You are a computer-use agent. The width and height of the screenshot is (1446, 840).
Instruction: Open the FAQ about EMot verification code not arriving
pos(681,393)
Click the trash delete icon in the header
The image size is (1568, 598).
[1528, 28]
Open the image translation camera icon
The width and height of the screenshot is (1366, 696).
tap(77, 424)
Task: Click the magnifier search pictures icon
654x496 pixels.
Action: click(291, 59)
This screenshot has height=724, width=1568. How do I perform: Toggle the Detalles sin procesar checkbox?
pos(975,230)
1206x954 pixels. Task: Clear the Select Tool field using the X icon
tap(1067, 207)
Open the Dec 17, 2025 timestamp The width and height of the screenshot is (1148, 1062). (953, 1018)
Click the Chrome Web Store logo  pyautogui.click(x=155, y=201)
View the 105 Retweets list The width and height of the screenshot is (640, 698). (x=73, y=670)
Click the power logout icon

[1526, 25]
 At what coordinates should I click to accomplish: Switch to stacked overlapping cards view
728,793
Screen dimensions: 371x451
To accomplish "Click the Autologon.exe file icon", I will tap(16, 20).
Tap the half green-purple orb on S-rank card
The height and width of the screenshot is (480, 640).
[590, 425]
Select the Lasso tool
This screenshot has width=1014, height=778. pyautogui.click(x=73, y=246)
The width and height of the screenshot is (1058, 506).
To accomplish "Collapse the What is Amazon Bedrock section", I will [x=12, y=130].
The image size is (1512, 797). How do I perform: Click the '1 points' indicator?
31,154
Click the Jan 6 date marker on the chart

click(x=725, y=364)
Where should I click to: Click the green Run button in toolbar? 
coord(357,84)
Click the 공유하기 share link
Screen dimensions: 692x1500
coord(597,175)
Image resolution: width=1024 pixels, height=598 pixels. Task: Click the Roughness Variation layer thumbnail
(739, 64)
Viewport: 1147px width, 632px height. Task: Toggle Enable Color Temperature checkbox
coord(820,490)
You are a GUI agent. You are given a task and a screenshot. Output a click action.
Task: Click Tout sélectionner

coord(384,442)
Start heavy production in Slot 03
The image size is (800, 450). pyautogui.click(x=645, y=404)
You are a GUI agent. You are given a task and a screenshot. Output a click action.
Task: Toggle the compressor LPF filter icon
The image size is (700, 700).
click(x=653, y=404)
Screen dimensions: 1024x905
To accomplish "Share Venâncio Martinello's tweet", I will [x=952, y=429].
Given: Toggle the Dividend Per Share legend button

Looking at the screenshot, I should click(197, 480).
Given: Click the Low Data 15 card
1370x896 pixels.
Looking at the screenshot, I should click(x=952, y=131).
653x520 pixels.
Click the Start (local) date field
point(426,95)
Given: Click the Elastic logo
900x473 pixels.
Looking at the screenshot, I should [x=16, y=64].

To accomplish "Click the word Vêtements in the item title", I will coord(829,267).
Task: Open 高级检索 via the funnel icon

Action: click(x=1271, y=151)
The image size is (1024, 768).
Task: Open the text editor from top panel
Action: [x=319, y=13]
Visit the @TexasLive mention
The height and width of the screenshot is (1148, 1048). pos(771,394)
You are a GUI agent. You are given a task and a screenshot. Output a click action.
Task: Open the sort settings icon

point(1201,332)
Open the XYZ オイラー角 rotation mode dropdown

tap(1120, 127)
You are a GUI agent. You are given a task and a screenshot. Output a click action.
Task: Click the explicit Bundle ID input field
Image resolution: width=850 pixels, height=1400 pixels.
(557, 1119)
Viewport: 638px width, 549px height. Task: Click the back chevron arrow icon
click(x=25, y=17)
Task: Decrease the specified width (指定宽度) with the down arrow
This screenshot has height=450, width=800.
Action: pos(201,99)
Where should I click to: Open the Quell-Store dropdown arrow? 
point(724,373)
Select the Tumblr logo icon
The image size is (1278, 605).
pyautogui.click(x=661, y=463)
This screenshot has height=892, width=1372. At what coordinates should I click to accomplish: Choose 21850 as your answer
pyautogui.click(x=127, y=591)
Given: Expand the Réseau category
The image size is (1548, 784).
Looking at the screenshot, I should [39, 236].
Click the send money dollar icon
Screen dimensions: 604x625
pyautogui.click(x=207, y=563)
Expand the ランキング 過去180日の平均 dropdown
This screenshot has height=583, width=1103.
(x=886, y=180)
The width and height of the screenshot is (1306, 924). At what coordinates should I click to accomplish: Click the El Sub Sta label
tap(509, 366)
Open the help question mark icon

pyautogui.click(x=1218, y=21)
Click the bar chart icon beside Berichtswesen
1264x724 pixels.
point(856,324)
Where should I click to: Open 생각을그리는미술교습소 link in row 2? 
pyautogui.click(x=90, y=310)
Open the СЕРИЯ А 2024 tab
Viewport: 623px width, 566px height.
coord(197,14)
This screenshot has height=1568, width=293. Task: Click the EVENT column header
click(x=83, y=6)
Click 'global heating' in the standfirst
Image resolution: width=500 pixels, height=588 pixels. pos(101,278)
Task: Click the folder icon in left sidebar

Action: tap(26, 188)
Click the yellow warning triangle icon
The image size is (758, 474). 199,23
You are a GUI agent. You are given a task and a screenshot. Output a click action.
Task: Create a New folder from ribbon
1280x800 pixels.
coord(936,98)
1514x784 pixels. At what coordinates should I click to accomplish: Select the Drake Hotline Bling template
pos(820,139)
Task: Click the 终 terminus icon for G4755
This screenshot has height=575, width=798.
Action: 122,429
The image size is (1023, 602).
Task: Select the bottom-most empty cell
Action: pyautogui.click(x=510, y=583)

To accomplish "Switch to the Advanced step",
####
> WHAT THIS TASK INVOLVES
Looking at the data above, write out exactly the lines that start at the one containing "Task: Open the sort settings icon" and end at the one containing "Given: Expand the Réseau category"; include both and nothing beyond.

> ANSWER SECTION
Task: Open the sort settings icon

point(1201,332)
Open the XYZ オイラー角 rotation mode dropdown

tap(1120, 127)
You are a GUI agent. You are given a task and a screenshot. Output a click action.
Task: Click the explicit Bundle ID input field
Image resolution: width=850 pixels, height=1400 pixels.
(557, 1119)
Viewport: 638px width, 549px height. Task: Click the back chevron arrow icon
click(x=25, y=17)
Task: Decrease the specified width (指定宽度) with the down arrow
This screenshot has height=450, width=800.
Action: pos(201,99)
Where should I click to: Open the Quell-Store dropdown arrow? 
point(724,373)
Select the Tumblr logo icon
The image size is (1278, 605).
pyautogui.click(x=661, y=463)
This screenshot has height=892, width=1372. At what coordinates should I click to accomplish: Choose 21850 as your answer
pyautogui.click(x=127, y=591)
Given: Expand the Réseau category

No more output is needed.